Description of the task —
Turn the entries, from the start through the line that contains "center [481, 208].", into a Markdown table with the columns "No." and "Text", one row per line and blank lines skipped. Leave the pictures out.

Some entries —
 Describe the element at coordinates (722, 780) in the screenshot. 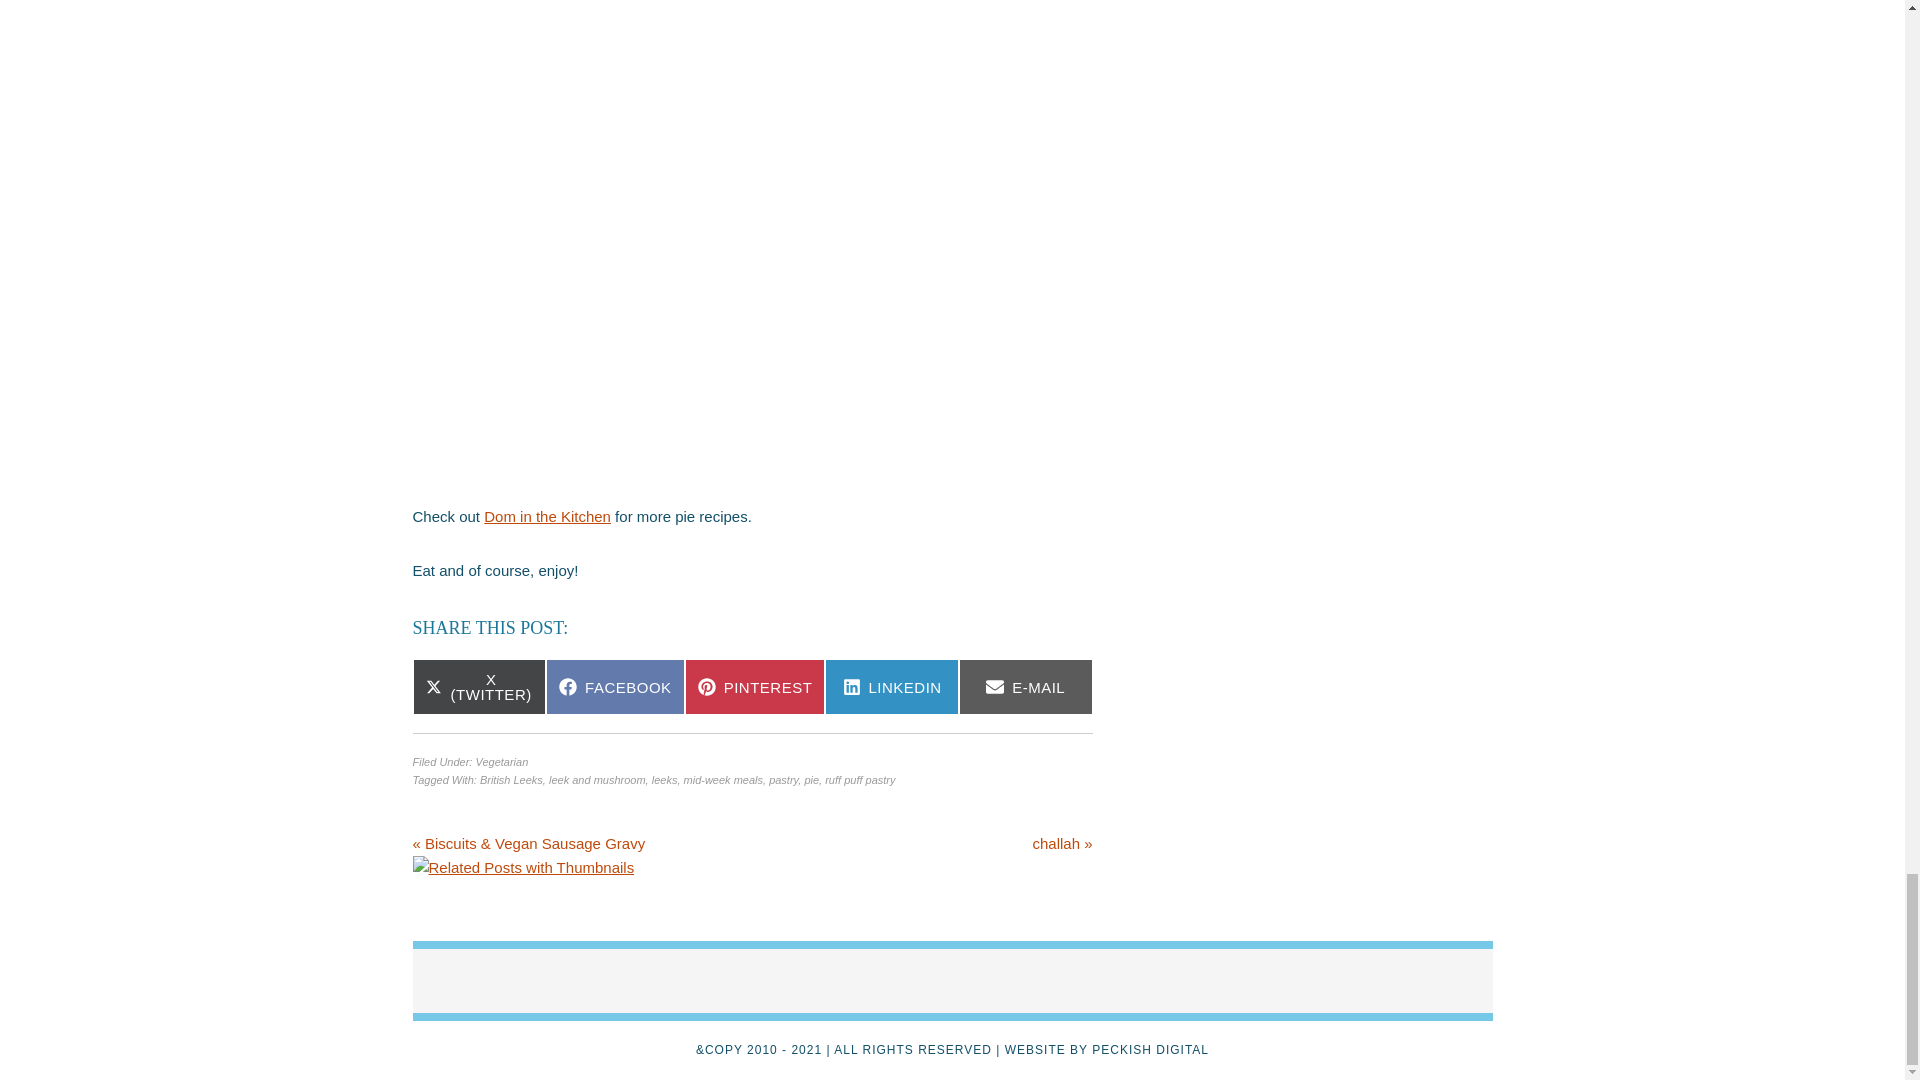

I see `mid-week meals` at that location.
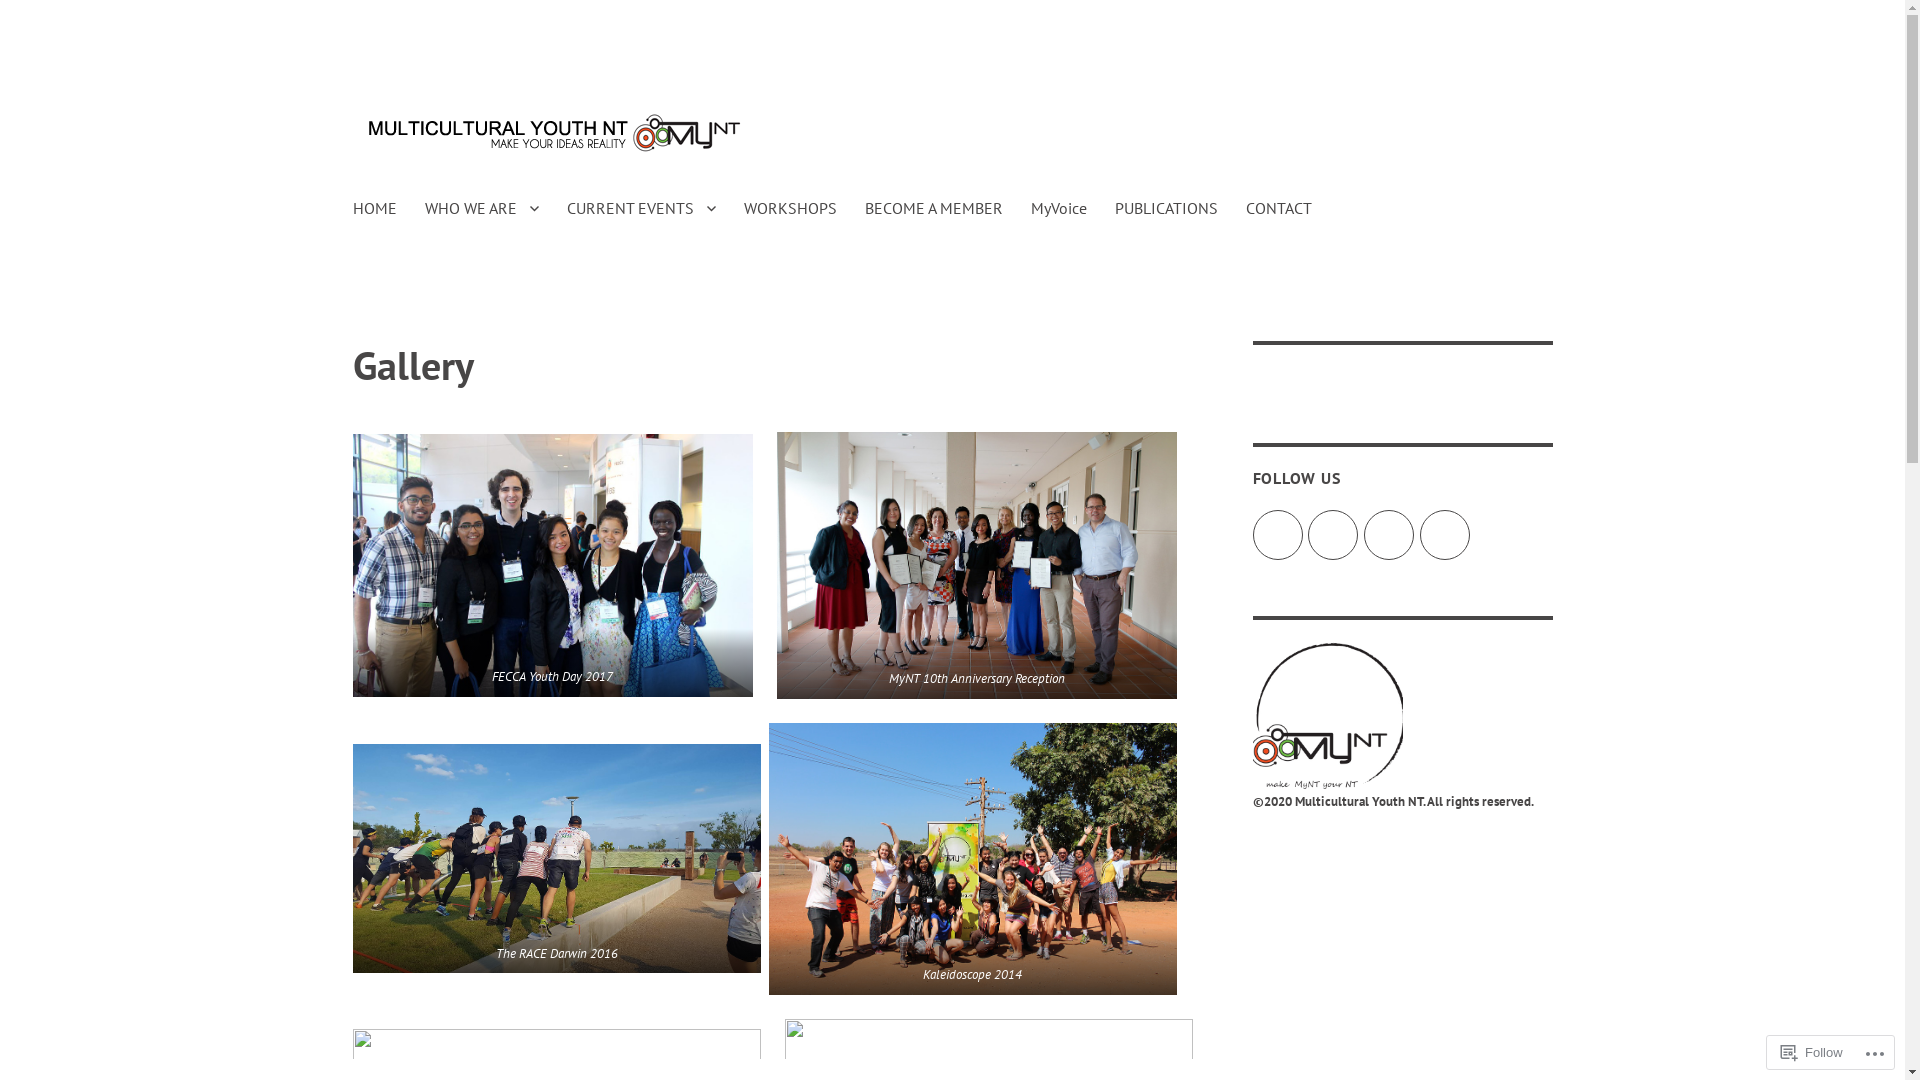  What do you see at coordinates (481, 208) in the screenshot?
I see `WHO WE ARE` at bounding box center [481, 208].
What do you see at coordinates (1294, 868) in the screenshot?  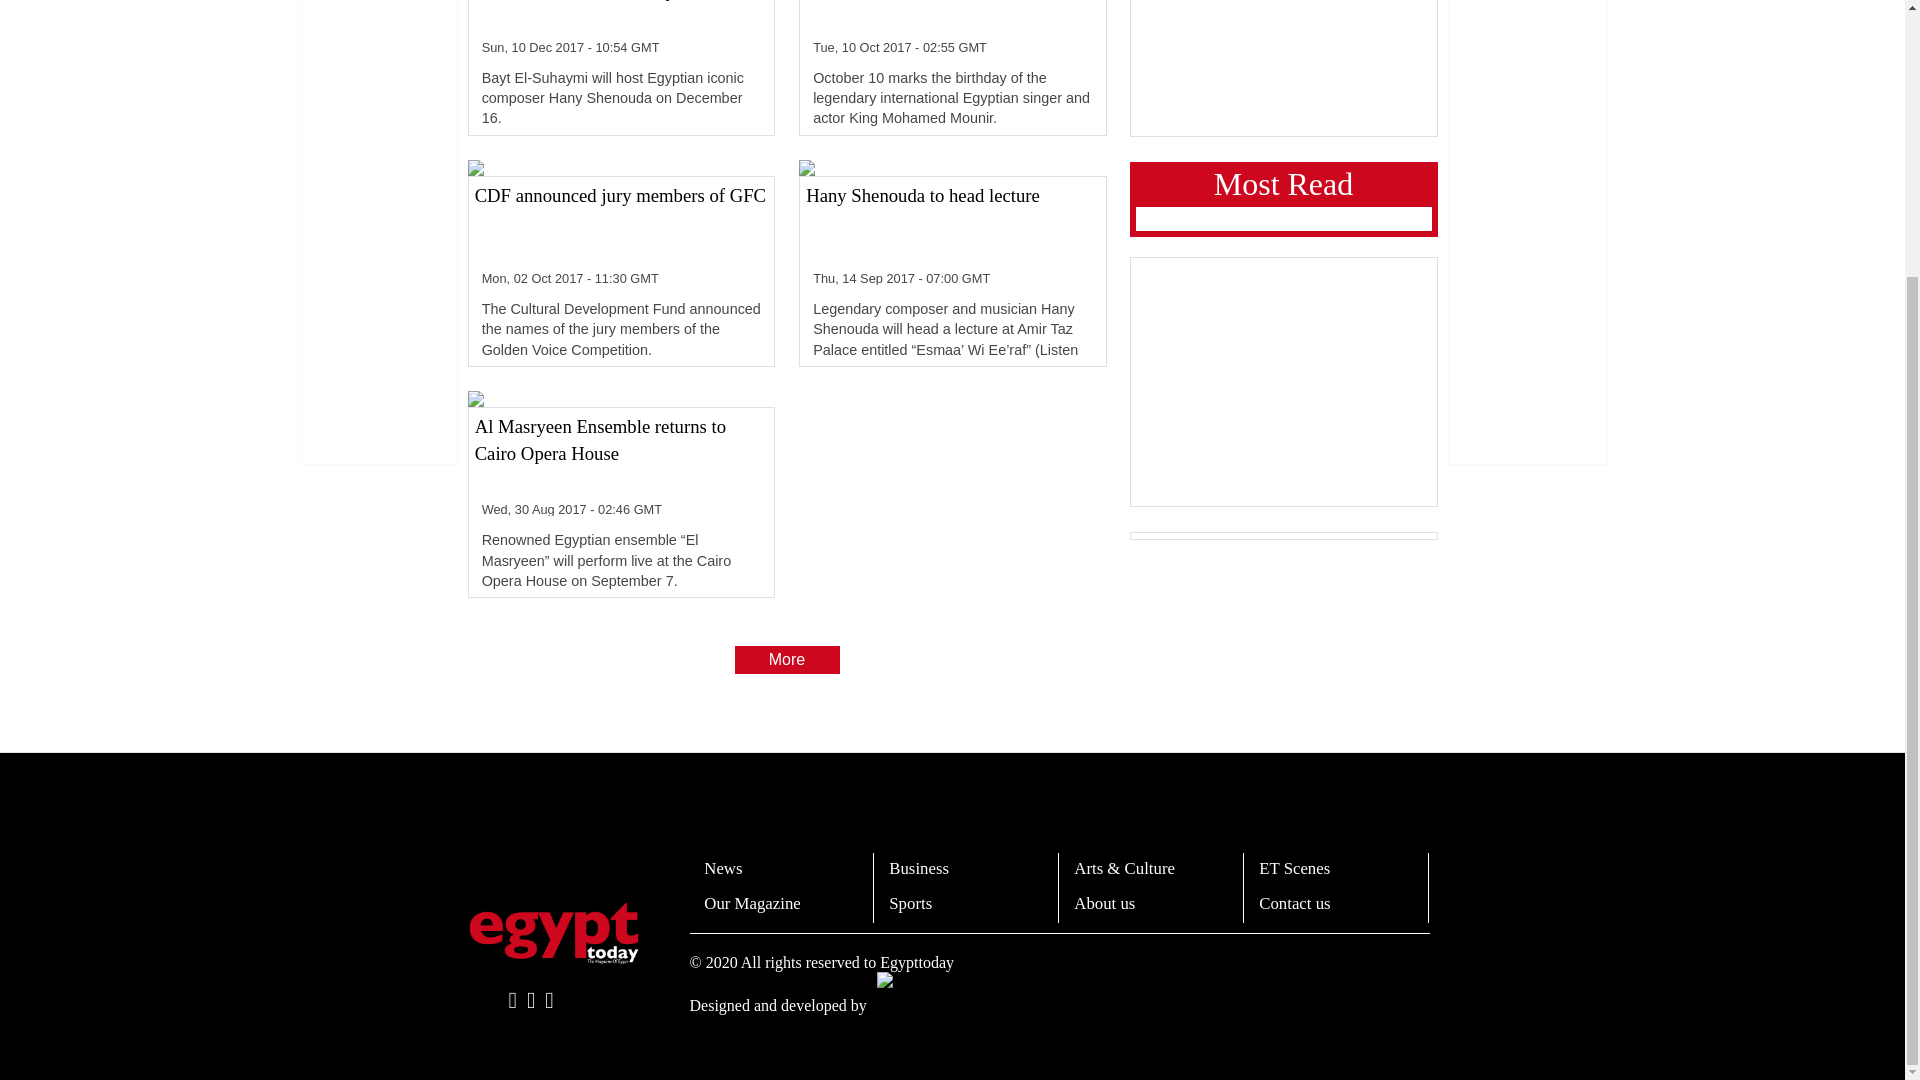 I see `ET Scenes` at bounding box center [1294, 868].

Exercise response —
| No. | Text |
|---|---|
| 1 |  Describe the element at coordinates (722, 780) in the screenshot.  |
| 2 | I see `mid-week meals` at that location. |
| 3 |   What do you see at coordinates (481, 208) in the screenshot? |
| 4 | I see `WHO WE ARE` at bounding box center [481, 208]. |